Kapolsek Binuang, Iptu H. Rahman, membenarkan kejadian tersebut. Menurutnya, insiden tragis itu menewaskan satu orang di lokasi kejadian dan menyebabkan tiga orang lainnya mengalami luka-luka cukup serius.
“Dalam insiden tersebut, seorang warga meninggal dunia di lokasi kejadian akibat luka parah di bagian kepala, mulut, dan telinga,” ujar Rahman dalam keterangannya, Kamis (6/11/2025).
Peristiwa nahas itu terjadi sekitar pukul 01.20 Wita. Berdasarkan hasil olah tempat kejadian perkara (TKP), truk yang dikemudikan oleh Taufan (40) melaju dari arah Majene menuju Polewali dengan muatan bambu penuh. Saat melintas di tikungan Sappoang, truk tiba-tiba oleng dan terguling ke sisi jalan.

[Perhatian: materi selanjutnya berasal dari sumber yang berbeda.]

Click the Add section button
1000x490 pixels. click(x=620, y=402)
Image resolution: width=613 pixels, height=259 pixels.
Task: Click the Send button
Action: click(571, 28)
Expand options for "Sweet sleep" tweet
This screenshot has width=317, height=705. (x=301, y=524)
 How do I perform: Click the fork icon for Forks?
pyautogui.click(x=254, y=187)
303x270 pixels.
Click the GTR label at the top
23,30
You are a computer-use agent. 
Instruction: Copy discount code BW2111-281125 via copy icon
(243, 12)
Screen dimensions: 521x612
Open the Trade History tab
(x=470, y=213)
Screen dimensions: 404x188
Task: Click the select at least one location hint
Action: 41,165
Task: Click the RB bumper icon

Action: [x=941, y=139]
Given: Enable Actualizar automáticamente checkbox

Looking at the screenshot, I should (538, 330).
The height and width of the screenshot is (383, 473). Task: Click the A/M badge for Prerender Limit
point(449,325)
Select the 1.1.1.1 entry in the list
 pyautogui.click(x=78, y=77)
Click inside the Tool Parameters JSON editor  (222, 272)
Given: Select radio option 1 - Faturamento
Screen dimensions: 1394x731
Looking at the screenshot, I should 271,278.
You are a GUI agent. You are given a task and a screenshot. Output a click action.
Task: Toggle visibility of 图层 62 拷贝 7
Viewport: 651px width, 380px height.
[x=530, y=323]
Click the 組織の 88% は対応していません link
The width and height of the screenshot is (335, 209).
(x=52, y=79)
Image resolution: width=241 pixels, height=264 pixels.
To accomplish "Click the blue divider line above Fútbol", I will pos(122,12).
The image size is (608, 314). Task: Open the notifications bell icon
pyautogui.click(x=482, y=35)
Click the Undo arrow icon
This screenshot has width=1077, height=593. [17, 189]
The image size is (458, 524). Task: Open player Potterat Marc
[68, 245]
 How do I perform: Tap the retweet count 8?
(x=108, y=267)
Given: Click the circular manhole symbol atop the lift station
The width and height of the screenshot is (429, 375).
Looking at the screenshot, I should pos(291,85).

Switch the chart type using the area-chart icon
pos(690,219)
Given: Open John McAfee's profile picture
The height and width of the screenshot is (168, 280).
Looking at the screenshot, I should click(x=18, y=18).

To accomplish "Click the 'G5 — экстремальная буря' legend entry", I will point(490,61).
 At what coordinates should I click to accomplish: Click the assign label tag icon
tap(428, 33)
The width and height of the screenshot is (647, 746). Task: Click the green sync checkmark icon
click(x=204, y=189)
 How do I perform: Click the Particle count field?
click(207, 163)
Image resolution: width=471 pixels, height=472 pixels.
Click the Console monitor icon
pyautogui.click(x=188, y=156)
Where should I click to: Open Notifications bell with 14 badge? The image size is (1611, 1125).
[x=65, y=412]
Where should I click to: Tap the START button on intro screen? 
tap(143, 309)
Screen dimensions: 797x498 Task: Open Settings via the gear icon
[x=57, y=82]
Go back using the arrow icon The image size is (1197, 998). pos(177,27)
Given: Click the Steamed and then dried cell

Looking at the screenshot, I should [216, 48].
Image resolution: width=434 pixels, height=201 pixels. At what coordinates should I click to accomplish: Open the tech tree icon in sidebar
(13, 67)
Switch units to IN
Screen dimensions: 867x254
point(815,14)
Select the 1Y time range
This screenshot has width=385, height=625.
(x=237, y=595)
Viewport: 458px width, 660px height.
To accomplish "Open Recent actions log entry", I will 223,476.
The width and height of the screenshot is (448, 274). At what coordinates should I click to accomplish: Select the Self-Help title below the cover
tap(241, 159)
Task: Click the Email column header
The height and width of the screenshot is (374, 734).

Korban tewas diketahui bernama Asraruddin, yang saat kejadian berada di bagian belakang truk. Sementara itu, tiga korban luka masing-masing bernama Jasman (27), Muhammad Muhaimin (20), dan Mubdi (26), seluruhnya merupakan warga setempat.
Ketiga korban yang mengalami luka-luka langsung dievakuasi ke RSUD Hajja Andi Depu Polman untuk mendapatkan perawatan medis lebih lanjut. Sementara jenazah korban tewas telah diserahkan kepada pihak keluarga untuk dimakamkan.
Rahman menambahkan bahwa pihaknya telah melakukan pemeriksaan terhadap sopir dan sejumlah saksi untuk memastikan penyebab pasti kecelakaan. Dugaan awal, pengemudi mengantuk sehingga kehilangan kendali saat melintas di tikungan.
“Tiga penumpang lainnya mengalami luka-luka dan telah dievakuasi ke rumah sakit untuk mendapatkan perawatan medis. Sopir juga sudah kami mintai keterangan lebih lanjut,” jelas Rahman.
Polisi mengimbau kepada seluruh pengendara, terutama pengemudi kendaraan berat yang melintasi jalur lintas Sulawesi, agar selalu berhati-hati dan beristirahat cukup sebelum melakukan perjalanan jauh, terutama pada malam hari.